Como vemos, la lucha de clases es, para Marx, mucho más que episodios históricos: es la clave a través de la cual se explica la dinámica de la propia historia y la condición que puede hacer posible un futuro distinto.


Hasta aquí, hemos ofrecido unas breves notas de las contradicciones principales que Marx encontró en el sistema capitalista y que le llevaron a la construcción de ideal teórico. Sin embargo, es preciso distinguir ese ideal teórico de lo que se intentó construir en el siglo XX bajo el nombre de comunismo y que resultó ser un fracaso, debido a múltiples condiciones y factores que no vamos a desarrollar ahora. Marx imaginó una sociedad libre de explotación, pero lo que se llevó a cabo fueron versiones autoritarias y distorsionadas de su idea.

Para concluir, podría decirse que las contradicciones del capitalismo señaladas por Marx siguen siendo visibles: desigualdad creciente, crisis económicas recurrentes, alienación laboral y devastación ambiental. El capitalismo ha demostrado una enorme capacidad de adaptación, pero la crítica de Marx mantiene todavía plena vigencia cuando señala que el sistema porta en sí mismo unas limitaciones que lo convierten en una etapa histórica caracterizada por tensiones que, tarde o temprano, forzarán nuevas transformaciones profundas.

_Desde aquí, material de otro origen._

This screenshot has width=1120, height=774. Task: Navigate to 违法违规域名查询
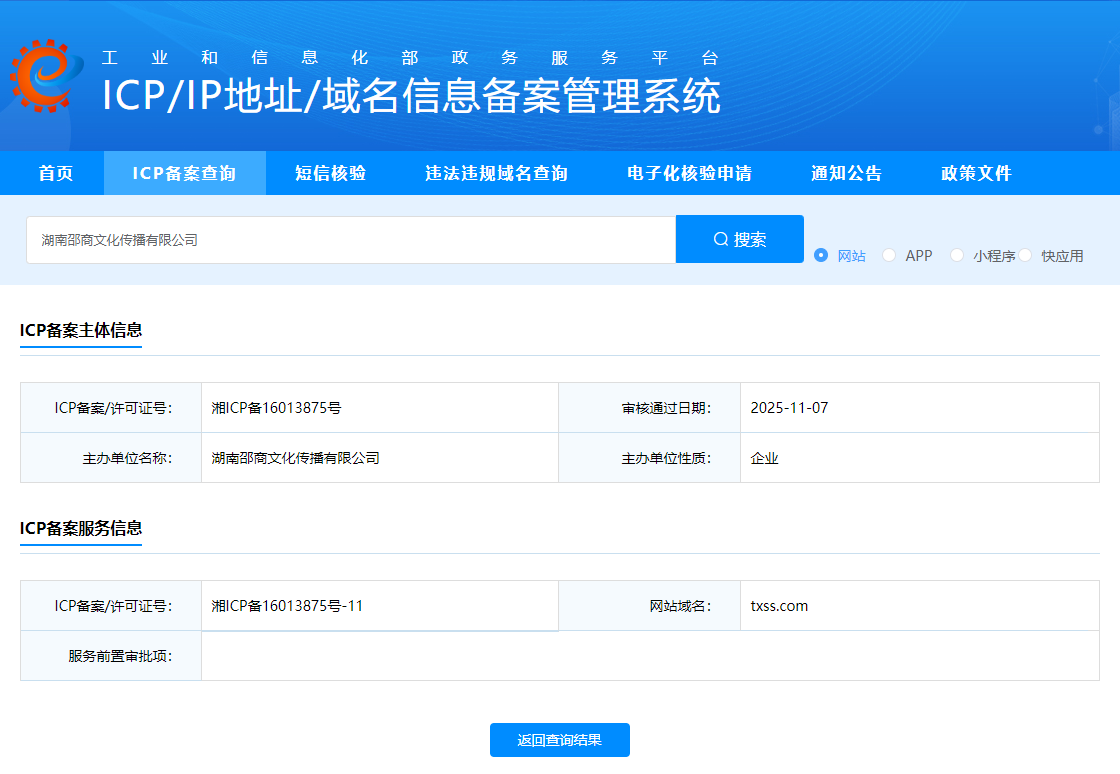pos(494,172)
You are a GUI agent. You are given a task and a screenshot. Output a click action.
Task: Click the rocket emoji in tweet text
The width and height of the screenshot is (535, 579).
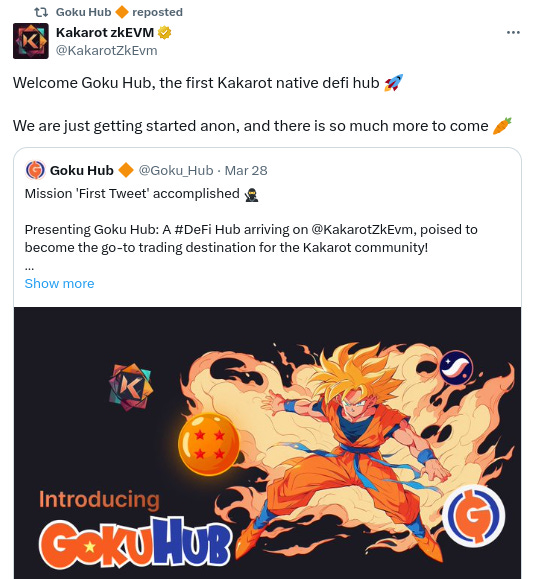pyautogui.click(x=394, y=83)
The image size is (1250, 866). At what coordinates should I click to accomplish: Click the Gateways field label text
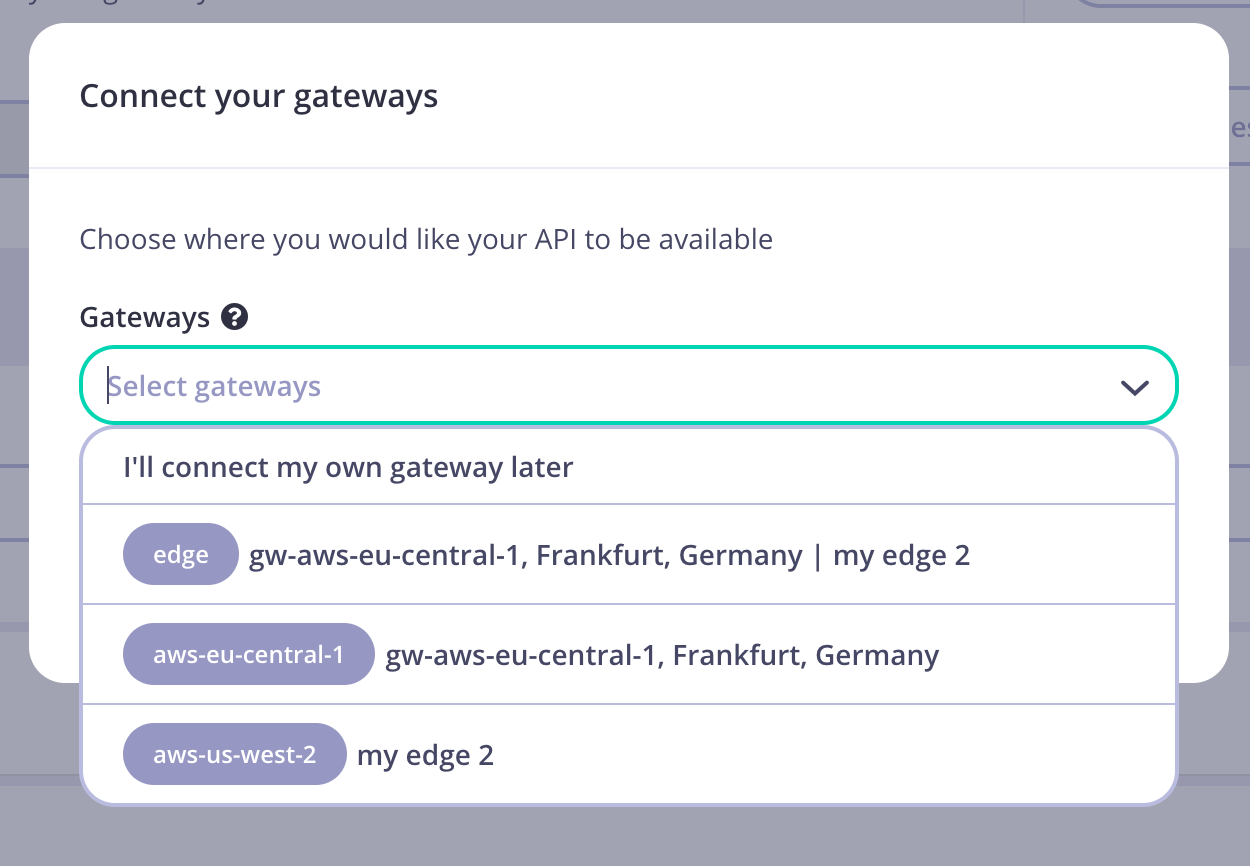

La gran pregunta es si este sistema puede sostenerse indefinidamente entre la tensión que está presente entre sus excesos y sus límites: ¿puede haber armonía donde reina la desmesura? Marx pensaba que no. Tal vez, más de siglo y medio después, debamos volver a escuchar su advertencia: el capitalismo, al crear sus propias contradicciones, prepara también su final.